Sue Aikins had several close calls, and saw everything around her as a potential threat that some fans gave the show the nickname "What'south Killing Sue Today?" Every incident seemed to be a lot more than dramatic than information technology seemed, and then that many believed that the producers kept her doing crazy stuff for the evidence. Co-ordinate to Sue, a BBC coiffure of 3 or four would come to her camp and film her. 'Nothing is scripted. There's enough real stuff that happens that nosotros don't need to invent information technology.'

Nonetheless, in a lawsuit she filed against BBC Productions in 2017, she accused the producers, particularly Aaron Mellman, of enervating that she drive a snow machine at 60mph beyond a frozen river, which was dangerous with the water ice covered in "overflow."

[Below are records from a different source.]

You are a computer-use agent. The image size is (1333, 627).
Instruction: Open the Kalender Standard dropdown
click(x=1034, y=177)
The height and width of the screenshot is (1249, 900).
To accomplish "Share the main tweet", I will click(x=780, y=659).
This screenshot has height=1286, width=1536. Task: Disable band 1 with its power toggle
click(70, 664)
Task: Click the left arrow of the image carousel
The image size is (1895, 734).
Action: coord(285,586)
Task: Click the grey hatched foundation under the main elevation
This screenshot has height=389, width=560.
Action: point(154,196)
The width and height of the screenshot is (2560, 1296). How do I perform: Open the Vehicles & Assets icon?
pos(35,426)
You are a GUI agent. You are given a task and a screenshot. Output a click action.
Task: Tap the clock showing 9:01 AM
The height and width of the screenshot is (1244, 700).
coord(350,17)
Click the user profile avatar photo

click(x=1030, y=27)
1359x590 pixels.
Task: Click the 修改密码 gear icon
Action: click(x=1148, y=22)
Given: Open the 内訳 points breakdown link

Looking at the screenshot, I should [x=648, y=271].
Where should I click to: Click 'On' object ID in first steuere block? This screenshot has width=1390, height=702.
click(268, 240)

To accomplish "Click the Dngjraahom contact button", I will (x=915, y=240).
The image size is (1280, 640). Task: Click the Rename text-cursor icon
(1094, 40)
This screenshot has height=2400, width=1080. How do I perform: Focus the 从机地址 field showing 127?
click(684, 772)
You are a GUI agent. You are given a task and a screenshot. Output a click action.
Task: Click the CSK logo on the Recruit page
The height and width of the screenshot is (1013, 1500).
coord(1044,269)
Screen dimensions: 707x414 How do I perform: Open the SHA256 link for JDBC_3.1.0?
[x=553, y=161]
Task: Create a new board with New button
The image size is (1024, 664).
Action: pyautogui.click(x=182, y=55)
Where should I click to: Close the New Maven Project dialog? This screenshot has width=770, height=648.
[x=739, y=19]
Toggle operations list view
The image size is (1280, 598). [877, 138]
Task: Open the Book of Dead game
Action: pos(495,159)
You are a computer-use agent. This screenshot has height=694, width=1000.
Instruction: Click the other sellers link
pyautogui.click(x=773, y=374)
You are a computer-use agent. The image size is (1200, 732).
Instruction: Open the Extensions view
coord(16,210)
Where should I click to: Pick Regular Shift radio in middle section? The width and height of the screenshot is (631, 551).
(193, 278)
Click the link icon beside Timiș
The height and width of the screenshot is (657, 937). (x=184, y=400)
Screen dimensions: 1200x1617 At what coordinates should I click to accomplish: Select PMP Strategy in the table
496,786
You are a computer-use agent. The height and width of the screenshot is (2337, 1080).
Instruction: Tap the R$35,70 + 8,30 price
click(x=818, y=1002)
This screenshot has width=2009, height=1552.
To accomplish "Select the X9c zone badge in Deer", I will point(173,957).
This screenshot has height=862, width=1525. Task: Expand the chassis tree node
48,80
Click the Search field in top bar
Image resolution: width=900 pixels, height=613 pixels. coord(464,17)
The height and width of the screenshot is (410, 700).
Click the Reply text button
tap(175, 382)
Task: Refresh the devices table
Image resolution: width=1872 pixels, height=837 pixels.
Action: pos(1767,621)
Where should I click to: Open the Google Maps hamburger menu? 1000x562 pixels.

Equally a result, she was thrown from the vehicle when information technology striking an ice boost, and sustained serious injuries including a broken collarbone, but the crew allegedly called for an airlift to land miles from the crash as they collection her six to seven miles in 20 below zero temperatures for meliorate footage. It was filmed in February 2015, and aired starting from June of that year. Although her contract stated that she assumed all risks of personal injury including death with her participation in the series, she said she had no option but to follow the demands of the producer, fifty-fifty every bit she argued with him and expressed business organisation for her prophylactic, every bit their agreement included that she 'would not hamper or delay the production schedule.'

Chip was said to exist missing in action during the 10th flavour, and fans feared the worst. Yet, he was serving out his xv-month sentence starting in 2017 at the Anchorage Correctional Circuitous, afterwards being found guilty of two counts of providing false information, and ii counts of perjury regarding an incident that occurred in July 2011.

His children, Jonathan Carter and Tinmiaq, were among those arrested by state troopers Bitz and Young for being involved in a fight. While they were beingness processed at the public safe building, Chip and Agnes arrived and confronted the troopers, and it concluded with Bitz having to restrain Tinmiaq as it was believed she was nigh to strike him in the chest. Fleck claimed that the trooper physically assaulted his 17-year-old girl, and wanted him charged for that. He also said that they feared for their lives every bit Bitz had his hand on his gun. He later sent an electronic mail and swore nether oath with these accusations. Nonetheless, the jury heard audio recordings of the incident and decided confronting him. Agnes had to take care of the family while he was incarcerated.

Glenn Villeneuve, who was function of the bandage from 2013 of a sudden stopped actualization in the show in 2019. The producers renewed his contract for a twelvemonth and filmed him for an episode, and then zippo more was heard from them until he sent them an eastward-mail after v months to ask them about it, and was informed that they had no more plans for him.

He said he was always pushing for stories that didn't fit in with the concept the producers had for him, and then this might have been the reason why they're no longer interested. It seemed that he was hard to work with, and a producer told him that he would have fired him if he could. He in one case told a cameraman while they were upwards on the mountain at nighttime to leave, so a helicopter came to get him.

Capturing the struggles and triumphs of the residents was likewise unsafe for the crew as they sustained injuries and had close calls with the wildlife in the freezing cold.

Some said that the magic happens during post-product, as they made each scene more appealing to the viewers. How the stories were told naturally fell on the producers, editors, crew, and cinematographers, but cracking content also depended on the cast and how they lived their life. "Life Below Cypher" scored eleven Emmy nominations and v wins.